En Estados Unidos, un joven de tan solo 16 años fue abatido por los agentes de policía que intentaban detenerle en una carretera estatal porque circulaba con su coche a gran velocidad. Jason Hendrix no solo no paró, sino que abrió fuego contra los agentes que le dieron el alto.

El tiroteo se saldó con la vida del joven, pero el registro de su vivienda escondería un panorama aún más desolador. Cuando la Policía se desplazó a la casa de Jason, en Maryland, se topó con los cadáveres de hasta tres personas. Se trataba de su padre, su madre y su hermana, de tan solo doce años, y habían sido asesinados con hasta dos disparos en la cabeza.

La investigación cuenta como principal hipótesis del crimen un simple castigo.
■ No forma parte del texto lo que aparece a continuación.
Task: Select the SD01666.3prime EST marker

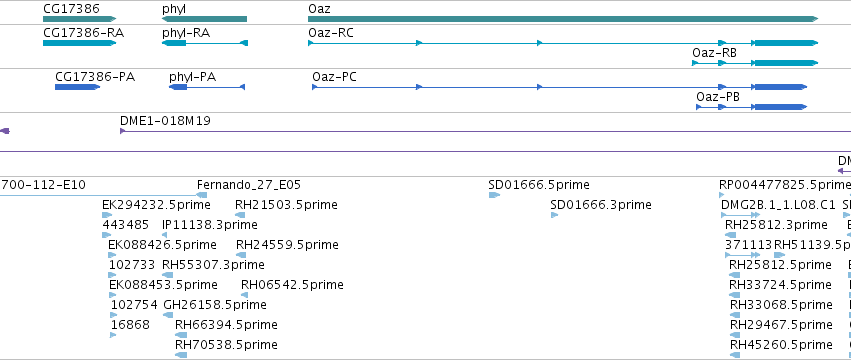Action: pyautogui.click(x=554, y=215)

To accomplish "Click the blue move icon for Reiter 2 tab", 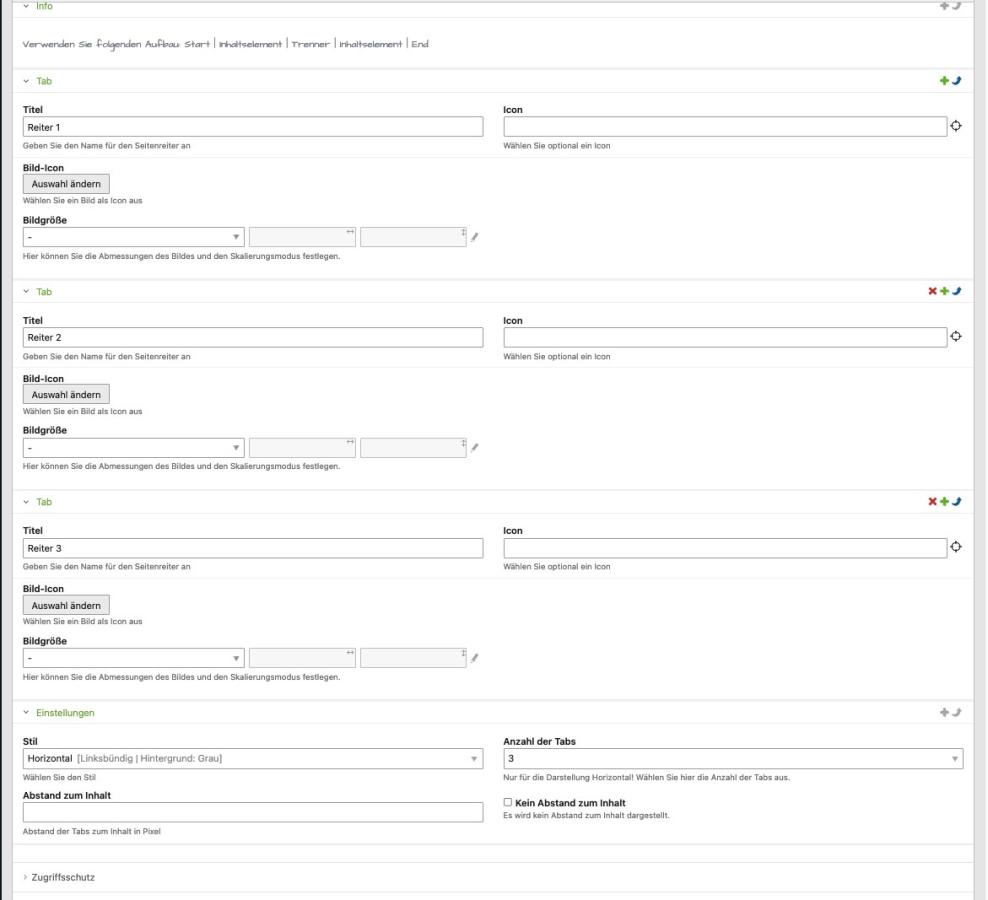I will point(957,291).
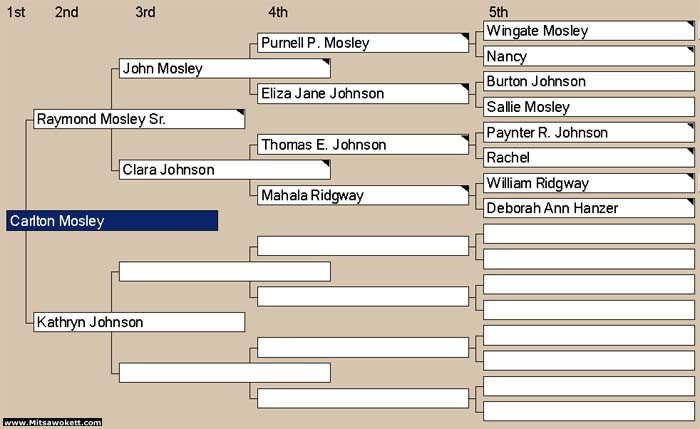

El entorno de la familia ha asegurado a los agentes que Jason estaba castigado sin ordenador por su comportamiento en el colegio y que su madre les había expresado que se sentía muy molesto por ello.

El joven habría asesinado primero a sus padres y por último a su hermana. Los amigos de Jason han asegurado que no notaron nada extraño en su comportamiento, al mismo tiempo que desconocen el motivo que le llevó a huir a la costa este de Estados Unidos, ya que allí no conocía presuntamente a nadie.